Casper Van Dien has come....forward...since the Starship Troopers movies, and being a silent bartender and a few other things in Con Man. A couple of years ago, he helped make Star Raiders, which there was hope would have Saber Raine a household name. Sure, it was partially funded by Kickstarter, but he was hoping it would lead to medium-sized things.
Mike Nelson, Kevin Murphy and Bill Corbett were good-natured in their, er, comments when they showed this in their latest live show this past week. It's another of those movies with big dreams but small results.

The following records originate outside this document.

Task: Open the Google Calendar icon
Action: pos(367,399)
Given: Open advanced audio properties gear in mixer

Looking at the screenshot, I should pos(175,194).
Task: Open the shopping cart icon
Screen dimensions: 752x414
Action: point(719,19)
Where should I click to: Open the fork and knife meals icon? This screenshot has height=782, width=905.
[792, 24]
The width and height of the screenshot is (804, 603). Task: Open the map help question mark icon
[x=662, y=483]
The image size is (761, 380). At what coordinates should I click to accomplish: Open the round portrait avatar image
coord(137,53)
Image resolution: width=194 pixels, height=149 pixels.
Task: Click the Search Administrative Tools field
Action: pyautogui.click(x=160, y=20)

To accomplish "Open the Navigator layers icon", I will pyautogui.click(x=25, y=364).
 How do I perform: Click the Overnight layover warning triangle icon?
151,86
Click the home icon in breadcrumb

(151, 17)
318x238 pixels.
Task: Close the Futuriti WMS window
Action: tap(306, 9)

As usual, it's the script that's the real problem. We have Saber Raine (which sounds like a song Prince would sing if his career was in the Civil War), a disgraced space captain who's now stranded on some planet. He's apparently known for his saber skills that are used only once, and has guns, too. Everyone else has ray guns, since it's outer space.

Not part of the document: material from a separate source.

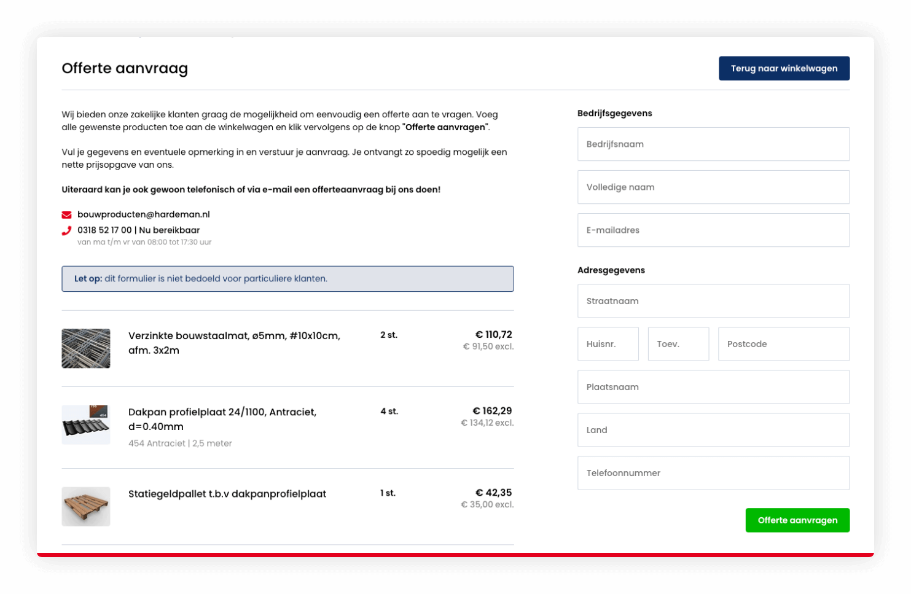Image resolution: width=911 pixels, height=594 pixels.
Task: Click the Plaatsnaam input field
Action: pyautogui.click(x=713, y=386)
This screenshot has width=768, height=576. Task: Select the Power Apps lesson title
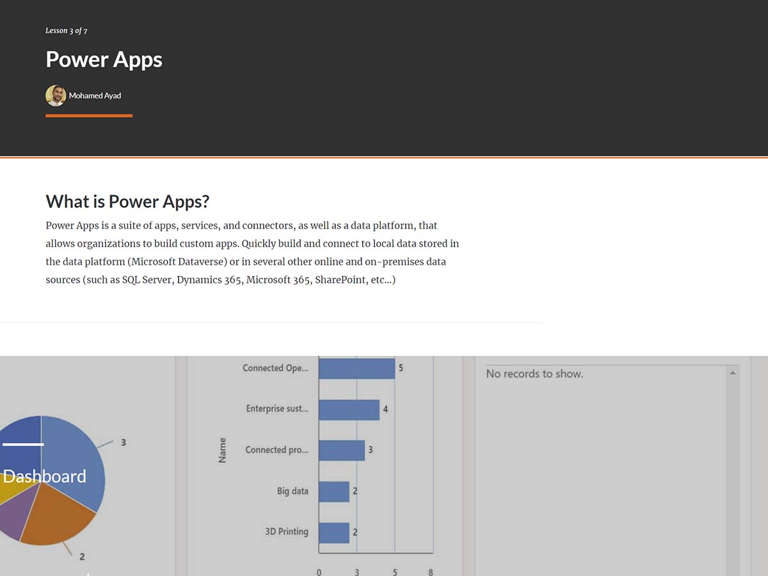pos(104,60)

Anyway, the main plot is some guy named Sinjin capturing Tyr and Calliope, heirs to the kingdom of Ares. Of course, he wants to take over with the help of ugly bugs. He has that Darth Vader vibe until he unmasks, and tells her the truth about her people...
No, the truth doesn't make her eyes red. She instead wears a face mask Elton John threw away.

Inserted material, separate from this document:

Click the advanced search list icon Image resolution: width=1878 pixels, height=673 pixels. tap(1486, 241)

From there, Saber, a blond girl named Fade, a guard that looks like either Kevin Smith or Captain Lou Albano, and a snake lady named Crotalus battle the bad guys with cheesy special effects, and try to destroy an evil castle made out of mutated Playmobil parts.
There's also an Aussie guy named Jax who's actually well known as an artist in DC's Green Arrow. Too bad he's described as "Truman Capote's last role".
There's also a saber battle between Calliope and Sabre which is just as terrible as you can get. He even pretends that he might join her if the price is right, and it's not even close to convincing. It's also odd that some promo ads found online imply they'll be allies. Nope.
Also, martial arts legend Cynthia Rothrock makes an appearance late in the movie as a major galactic official. The good news is that she isn't married to Santa Claus, but it would have been better if she kicked someone for old times sake.
Otherwise, it was a BIG snore. Starcrash was better than this.
Before this, there was a short on telling the truth. It involved three boys tossing rocks at things, including a towel. Too bad they didn't see the window in back of it. The gang pointed out one of the kids in the film had so many freckles he could be Young Rorschach from the Watchkids (get it?).
This is the first time Rifftrax has offered a show that's taped ahead of time, and if you didn't know that, it looks like any other show. There was a report in Indiana someone aired the show too early. So, let's hear it for live shows.
OK, let's get to the riffs:
"Circe, open the channel"
And don't have sex with your brother, Jamie
One of the Ares guards mentions the other one "died as he lived, with honor" to the snake lady, Crotalus.
Cool, I eat flies.
Sinjin unmasks
Hell of a zit!
Evil Calliope: Cavaliers, most likely
They smell like Cleveland
"For 1992, these special effects aren't too bad."
"This was from 18 months ago"
Sinjin tells Calliope she's about to experience a transformation, or recasting...
"What you lose in beauty you will gain in immeasurable power"
What you don't tell your wife before a haircut.
There are also riffs on Seth Green, Dave Attell, Disneyland, a really pale alien who used to be part of MST3K, Chipotle and Fort Worth.
Rifftrax wraps up its season with a second look at The Giant Spider Invasion on August 15th and 20th. It's uncut, so expect more scenes of men sitting in front of a fire-and-brimstone preacher and thinking about the chicks they're going to almost have sex with, unsexy scenes with scantily clad women, and Perry Mason's secretary rolling down a hill. Might be an extra "PACKERS" yell, too.